Keep in mind that PyTorch's `nn.LSTM` expects the input data type to be a floating-point tensor, typically `torch.float32`. Unlike TensorFlow, which defaults to `tf.float32`, you must ensure that your input data to the LSTM is of this type. If not, cast your data to `torch.float32` before passing it to the LSTM layer.

## forward() of `nn.LSTM()` in PyTorch 

- `input`: shape=batch,seq_len,intput_size
- `h_0`: Output of the last hidden state. If not provided initialized to 0; shape=D*num_layers, hidden_size; where D=2 if bi-directional ==True
- `c_0`: Output of the last output cell state; If not provided initialized to 0; shape=D*num_layers, hidden_size; where D=2 if bi-directional ==True



In [2]:
import torch 

import torch.nn as nn

In [3]:
device=('cuda' if torch.cuda.is_available() else "cpu")

In [4]:
device

'cuda'

In [6]:
## creating_input
batch_size=10
seq_len=17 ## num of tokens 
num_features=3 ## each token is embedded to three features 
output_feature_size=5

sample_input=torch.rand(size=(batch_size,seq_len,num_features),dtype=torch.float32)
print('dtype(sample_input)  :',sample_input.dtype)
print('samnple_input.shape :', sample_input.shape)
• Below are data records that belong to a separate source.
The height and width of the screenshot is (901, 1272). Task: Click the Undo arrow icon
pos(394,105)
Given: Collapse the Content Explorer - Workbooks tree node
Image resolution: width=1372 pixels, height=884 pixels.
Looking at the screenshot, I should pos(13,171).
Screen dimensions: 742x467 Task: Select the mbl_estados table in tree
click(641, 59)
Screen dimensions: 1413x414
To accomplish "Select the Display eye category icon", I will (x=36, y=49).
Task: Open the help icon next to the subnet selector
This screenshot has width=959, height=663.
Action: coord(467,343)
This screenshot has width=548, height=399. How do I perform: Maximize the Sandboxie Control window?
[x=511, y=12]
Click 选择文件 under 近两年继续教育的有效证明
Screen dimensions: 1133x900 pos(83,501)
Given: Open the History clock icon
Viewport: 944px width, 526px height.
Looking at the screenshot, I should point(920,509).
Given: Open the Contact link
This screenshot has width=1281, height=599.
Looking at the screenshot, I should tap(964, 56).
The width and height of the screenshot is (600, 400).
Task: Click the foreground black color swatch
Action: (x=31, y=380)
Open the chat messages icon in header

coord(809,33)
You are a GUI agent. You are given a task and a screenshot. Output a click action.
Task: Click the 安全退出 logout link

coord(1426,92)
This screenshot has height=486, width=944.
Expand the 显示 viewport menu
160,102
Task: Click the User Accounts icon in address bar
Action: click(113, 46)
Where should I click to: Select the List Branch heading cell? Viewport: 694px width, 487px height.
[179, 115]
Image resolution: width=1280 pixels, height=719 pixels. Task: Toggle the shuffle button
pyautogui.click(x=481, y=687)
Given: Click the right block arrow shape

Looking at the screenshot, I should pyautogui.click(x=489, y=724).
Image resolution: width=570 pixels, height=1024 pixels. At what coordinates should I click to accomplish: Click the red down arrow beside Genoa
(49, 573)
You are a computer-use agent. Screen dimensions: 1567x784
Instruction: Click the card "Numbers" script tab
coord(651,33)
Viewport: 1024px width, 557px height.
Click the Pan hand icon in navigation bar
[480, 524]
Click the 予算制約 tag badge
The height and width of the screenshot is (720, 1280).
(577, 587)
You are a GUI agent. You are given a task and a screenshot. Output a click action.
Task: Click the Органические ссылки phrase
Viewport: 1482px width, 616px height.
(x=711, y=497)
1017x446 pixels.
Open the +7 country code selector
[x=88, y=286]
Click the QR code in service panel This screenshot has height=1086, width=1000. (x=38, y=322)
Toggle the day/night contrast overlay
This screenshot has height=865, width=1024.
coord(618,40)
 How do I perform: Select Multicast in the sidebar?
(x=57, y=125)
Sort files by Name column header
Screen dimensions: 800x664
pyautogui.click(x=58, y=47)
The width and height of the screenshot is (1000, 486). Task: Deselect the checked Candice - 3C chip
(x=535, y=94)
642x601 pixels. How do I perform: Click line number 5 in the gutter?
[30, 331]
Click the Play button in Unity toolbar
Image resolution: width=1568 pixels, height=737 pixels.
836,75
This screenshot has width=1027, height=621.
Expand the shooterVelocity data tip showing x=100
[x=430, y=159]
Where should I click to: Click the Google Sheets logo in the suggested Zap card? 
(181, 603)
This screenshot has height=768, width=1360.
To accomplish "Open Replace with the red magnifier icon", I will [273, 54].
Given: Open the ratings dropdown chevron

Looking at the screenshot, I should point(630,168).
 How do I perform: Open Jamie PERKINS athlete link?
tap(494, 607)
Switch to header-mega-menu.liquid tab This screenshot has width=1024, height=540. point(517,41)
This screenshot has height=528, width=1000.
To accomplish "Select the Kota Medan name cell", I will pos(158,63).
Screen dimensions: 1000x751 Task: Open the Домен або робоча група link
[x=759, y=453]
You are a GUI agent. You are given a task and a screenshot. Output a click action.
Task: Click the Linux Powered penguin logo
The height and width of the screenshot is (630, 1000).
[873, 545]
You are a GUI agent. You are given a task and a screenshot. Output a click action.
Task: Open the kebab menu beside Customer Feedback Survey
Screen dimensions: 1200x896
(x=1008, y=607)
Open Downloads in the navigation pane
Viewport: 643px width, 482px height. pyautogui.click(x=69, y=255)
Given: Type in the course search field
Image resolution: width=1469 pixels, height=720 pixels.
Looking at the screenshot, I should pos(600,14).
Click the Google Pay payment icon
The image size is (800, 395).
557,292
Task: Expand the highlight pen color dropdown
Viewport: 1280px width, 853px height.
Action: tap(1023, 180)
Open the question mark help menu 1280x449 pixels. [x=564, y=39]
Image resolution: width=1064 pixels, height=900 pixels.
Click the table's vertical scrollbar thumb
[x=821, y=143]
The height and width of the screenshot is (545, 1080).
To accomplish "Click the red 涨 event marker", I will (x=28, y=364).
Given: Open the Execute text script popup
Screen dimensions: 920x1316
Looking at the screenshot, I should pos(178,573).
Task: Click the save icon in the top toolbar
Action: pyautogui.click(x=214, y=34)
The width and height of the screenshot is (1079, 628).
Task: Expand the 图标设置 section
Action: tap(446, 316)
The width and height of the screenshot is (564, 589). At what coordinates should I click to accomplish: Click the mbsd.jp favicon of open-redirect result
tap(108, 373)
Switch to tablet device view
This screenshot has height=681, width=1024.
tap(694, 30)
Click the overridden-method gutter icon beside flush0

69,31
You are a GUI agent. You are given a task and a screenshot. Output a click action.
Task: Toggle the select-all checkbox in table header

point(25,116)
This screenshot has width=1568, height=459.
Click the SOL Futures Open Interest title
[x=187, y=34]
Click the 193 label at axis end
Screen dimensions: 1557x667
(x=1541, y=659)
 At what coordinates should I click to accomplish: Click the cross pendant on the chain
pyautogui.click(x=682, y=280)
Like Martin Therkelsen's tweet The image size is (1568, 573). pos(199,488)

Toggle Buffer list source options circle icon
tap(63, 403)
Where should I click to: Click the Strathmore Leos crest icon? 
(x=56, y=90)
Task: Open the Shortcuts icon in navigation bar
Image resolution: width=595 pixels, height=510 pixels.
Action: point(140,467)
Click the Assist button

dtype(sample_input)  : torch.float32
samnple_input.shape : torch.Size([10, 17, 3])


In [7]:
lstm_layer=nn.LSTM(num_features,5,batch_first=True,num_layers=2) ## paramters: input_shape,hidden_size, batch_first

In [12]:
h_i=torch.zeros(size=(2,batch_size,5))
c_i=torch.zeros(size=(2,batch_size,5))

In [13]:
output,(h_o,c_o)=lstm_layer(sample_input,(h_i,c_i))

In [16]:
output.shape

torch.Size([10, 17, 5])

In [29]:
output[0].shape

torch.Size([10, 17, 5])

In [32]:
print('output.shape :',output[0].shape) ## returns batc
## Unlike Tensorflow, pytorch LSTM will always have 'return_sequence=True'

output.shape : torch.Size([10, 17, 5])


In [40]:
### calling two LSTM Layer
lstm_layer_1=nn.LSTM(num_features,5,batch_first=True)
lstm_layer_2=nn.LSTM(num_features,5,batch_first=True)
output1=lstm_layer_1(sample_input)
output2=lstm_layer_2(output1[0])

print(output2[0].shape)

torch.Size([10, 17, 5])


In [41]:
## if we are defining two LSTM with same parameters we can simply minimkize the above code as
lstm_layer_stacked=nn.LSTM(num_features,5,num_layers=2,batch_first=True)

In [42]:
output_from_stacked=lstm_layer_stacked(sample_input)

In [43]:
print(output_from_stacked[0].shape)

torch.Size([10, 17, 5])